Immunohistochemistry was performed as described (15). Briefly, brains were rapidly dissected in PBS, fixed overnight at 4°C in 4% paraformaldehyde (4% PFA), equilibrated in 30% sucrose in phosphate buffer (PBS) for 24 h at 4°C, embedded in OCT freezing compound (TissueTek) and frozen at −80°C. Blocks were sectioned coronally or sagitally (9 µm thickness) in a cryostat, and sections were mounted in superfrost slides (Fisher). For fluorescent immunohistochemistry, sections were then postfixed in 4% PFA at room temperature, and blocked at room temperature for 30 min with 1% BSA and 0.1% Triton X-100 in PBS. Primary antibodies mouse monoclonal anti-htt (Mab2166, Chemicon); rabbit polyclonal anti-ZO-1 (Zymed), or anti-Claudin1 (Zymed) were applied after 1:200 dilution in 0.1% BSA, 0.1% Triton X-100 prepared in PBS, and slides were incubated overnight at 4°C in a humidified chamber. After three washes in PBS, slides were incubated for 1 h with secondary anti-mouse or anti-rabbit Cy3-fluorescent-conjugated antibody (Jackson ImmunoResearch), washed in PBS and mounted in Vectashield (Vector Laboratories).

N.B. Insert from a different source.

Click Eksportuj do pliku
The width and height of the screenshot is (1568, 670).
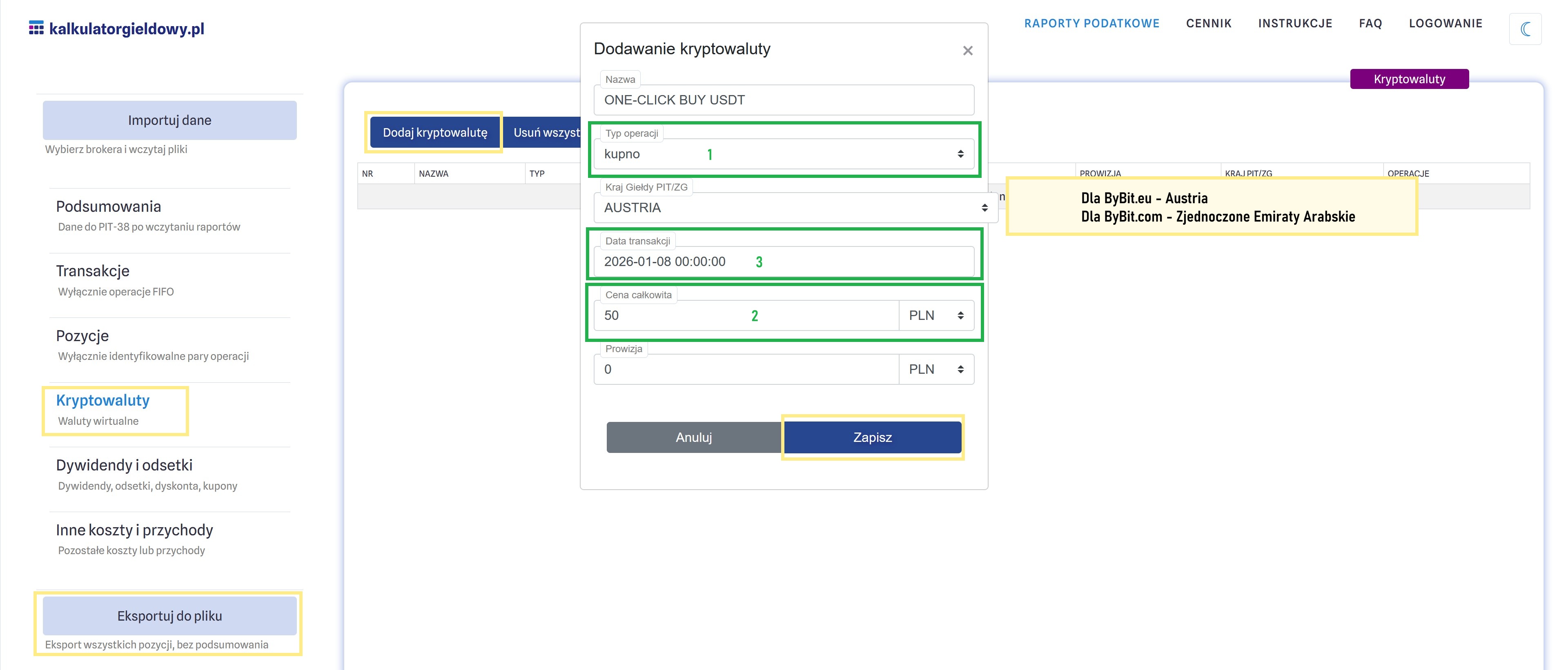point(169,616)
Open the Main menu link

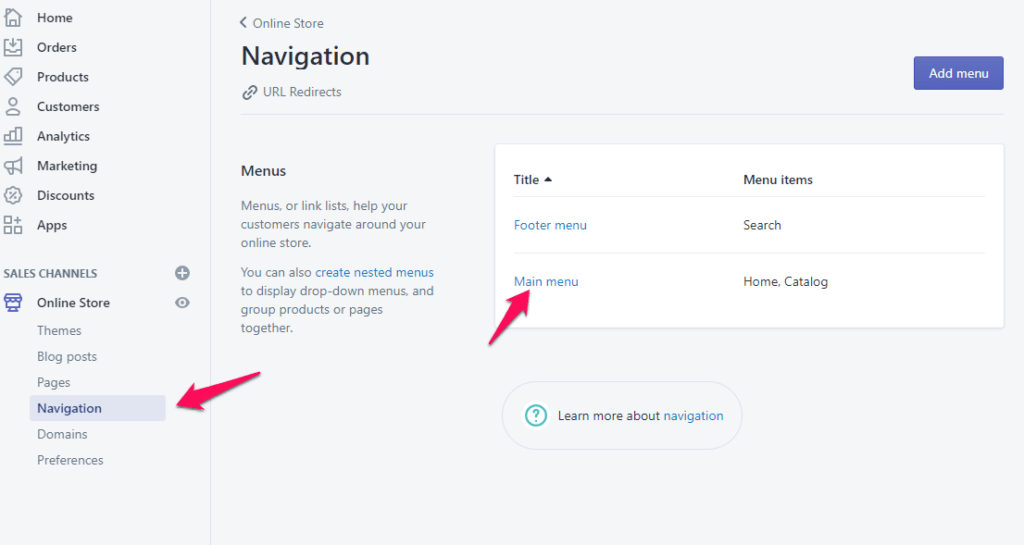pyautogui.click(x=546, y=282)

For immunodetection using DAB substrate, slides were air-dried, post-fixed with 4% PFA and incubated with 0.3% H202 in methanol for 20 min, to quench endogenous peroxidase. Sections were then blocked for 1 h with 1% BSA, 0.1% triton in PBS and incubated with primary rabbit polyclonal antibody anti-ki-67 (DAKO); anti-aquaporin 1 (Chemicon); or anti-RF (AFRU, a gift from Dr E.M. Rodriguez) overnight at 4°C in a humidified chamber. After several washes in PBS, primary antibody detection was carried out using the Vector ABC kit according to manufacturers' instructions, followed by incubation with DAB (BD Biosciences) or Fast-DAB with metal enhancer (Sigma).

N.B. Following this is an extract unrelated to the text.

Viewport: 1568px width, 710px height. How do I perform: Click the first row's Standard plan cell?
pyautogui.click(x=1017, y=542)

We are grateful to Dr E.M. Rodríguez (Instituto de Anatomia, Hystologia y Patologia; Faculdad de Medicina, Universidad Austral de Chile) for the gift of the anti-RF antibody. We thank Dr R.K. Rao for insights in tight junctions and sharing reagents. We also thank members of the Dragatsis’ laboratory for valuable discussions.
Conflict of interest: none declared.